Many people tend to work slouching on their couch, walking into the kitchen for snacks when bored or even just eating peanut butter out of the jar the whole day as you didn’t get enough time to make lunch. Even with dental upkeep, there’s been a decline in brushing—most notably dropping the morning brushing or flossing habit. With increased snacking and reduced oral hygiene, we can all imagine the risks that may arise from such a routine. So how can we keep your healthy habits in check when your home is your office?
Create designated workspace
Try to create a workspace that is designated for your work hours—ideally, away from the kitchen and couch. This will assure you have materials ready at the designated table triggering a working mindset. When choosing a workspace, always take into consideration the lighting, noise level and physical comfort of the room. Make sure you have an ergonomic chair to avoid back and posture problems. Research shows that organising work materials, adding framed photos or even having plants in your workspace can soothe you and lower your stress levels. No wonder why we have all become indoor plant fanatics!
Having a schedule for your day is very important. Setting a start and finish time and separating that from normal life activities is very crucial. This also includes setting out times for meals and exercise. Also, when organising your day, keep in mind the time of day you’re most active and tired—this helps to organise activities according to your energy levels.
Prep your meals
Nutrition is very important to stay energised and focused throughout the day. Try and stock your house with healthy foods and plan out the meals for the day/week ahead of time to avoid temptation and overeating. Try to structure your day to include three main meals, two snacks and regular drink breaks.
As mentioned in the previous newsletter, grazing habit is the frequent eating of food, during undefined periods in the day. Constant grazing can lead to weight gain, which in turn can lead to the development of chronic diseases.
Every time we eat or drink, our teeth experience an ‘acid attack.’ This is where the good, protective minerals are taken out of the teeth making them softer and more susceptible to decay and the scale tips in the favour of tooth decay. Our saliva, over the space of 20 minutes buffs these acids and replaces the good minerals back into our teeth, making them harder and stronger again. When we graze throughout the day, our teeth are also under a constant acid attack and our saliva cannot work quickly enough to balance this attack.

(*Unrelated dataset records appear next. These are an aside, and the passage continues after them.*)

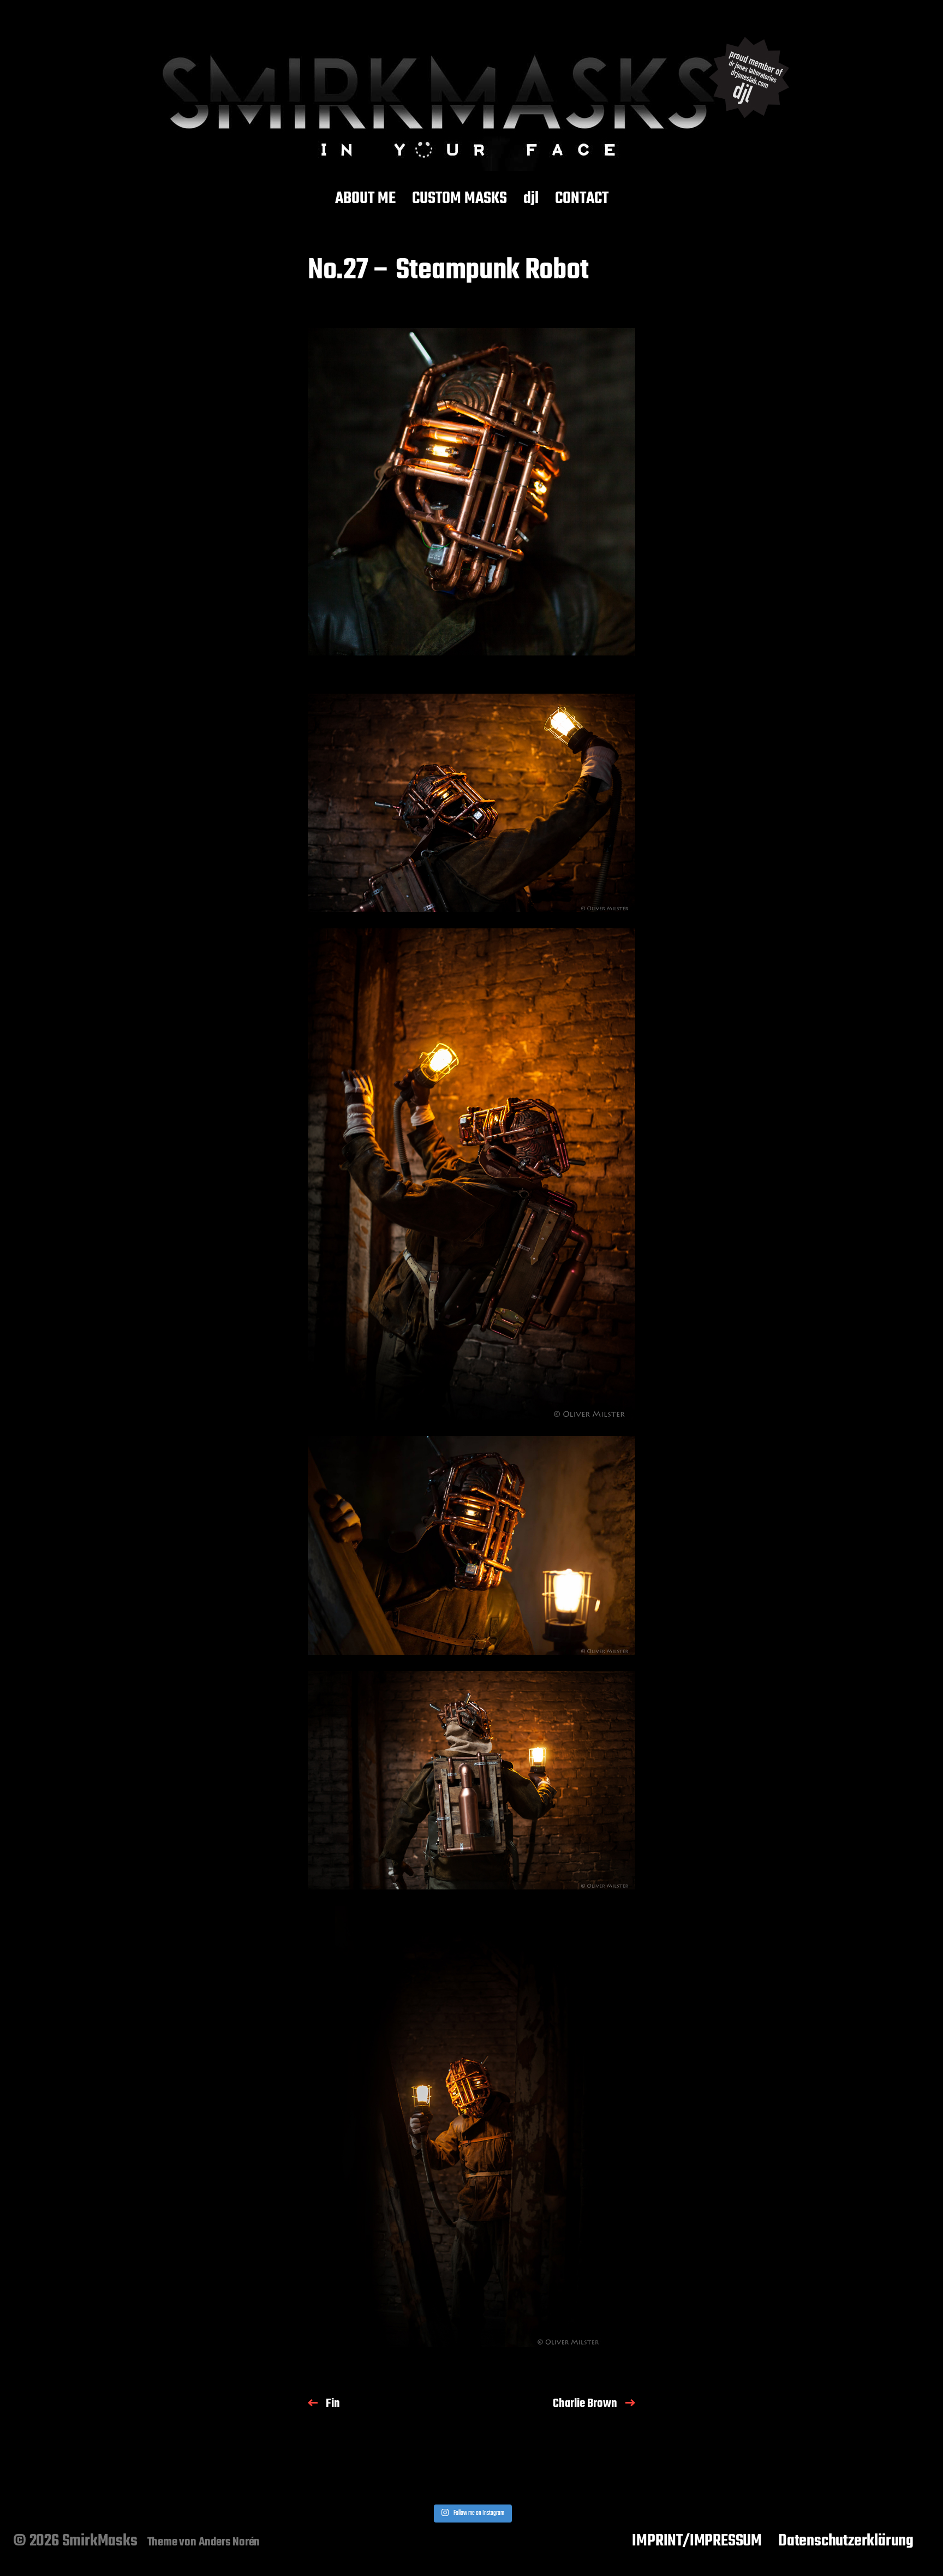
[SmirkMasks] (471, 97)
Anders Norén (229, 2542)
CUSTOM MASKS (459, 199)
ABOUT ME (365, 199)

This is when you will start to form a hole or cavity in your tooth.
Try to limit eating to mealtimes and reduce the frequency of how often you are snacking on sugary or acidic foods and beverages. If you are a grazer, choose ‘tooth friendly’ foods and beverages such as carrot sticks, cucumber, hummus, tzatziki, cheese and crackers, plain yogurt, nuts and seeds. Drink plenty of water throughout the day. This also helps the saliva to remineralise your teeth.
Schedule workout in your calendar
Regular exercise has shown to not only improve overall fitness but also help lower stress and increase your energy levels. The key is to plan a workout that can be easily done and scheduled into a part of your day.
Relaxing is just as important as working out. Make sure breaks include something that calms or destresses you—it can be yoga, doing some painting, meditating, taking a walk or even cooking a meal. If you are not careful though, sometimes relaxing sessions can turn into Netflix sessions or hour-long naps.
Maintain regular dental habits
It is important to ensure you are still brushing your teeth morning and night when working from home. Rather than waking up and going straight to your laptop to start work, schedule in your daily oral hygiene habits as first thing in the morning, then eat a healthy breakfast and then start the working day.
As always remember to keep up with your routine dental checks and hygiene appointments. This will also help to prevent damage to your teeth and keep your oral health in check.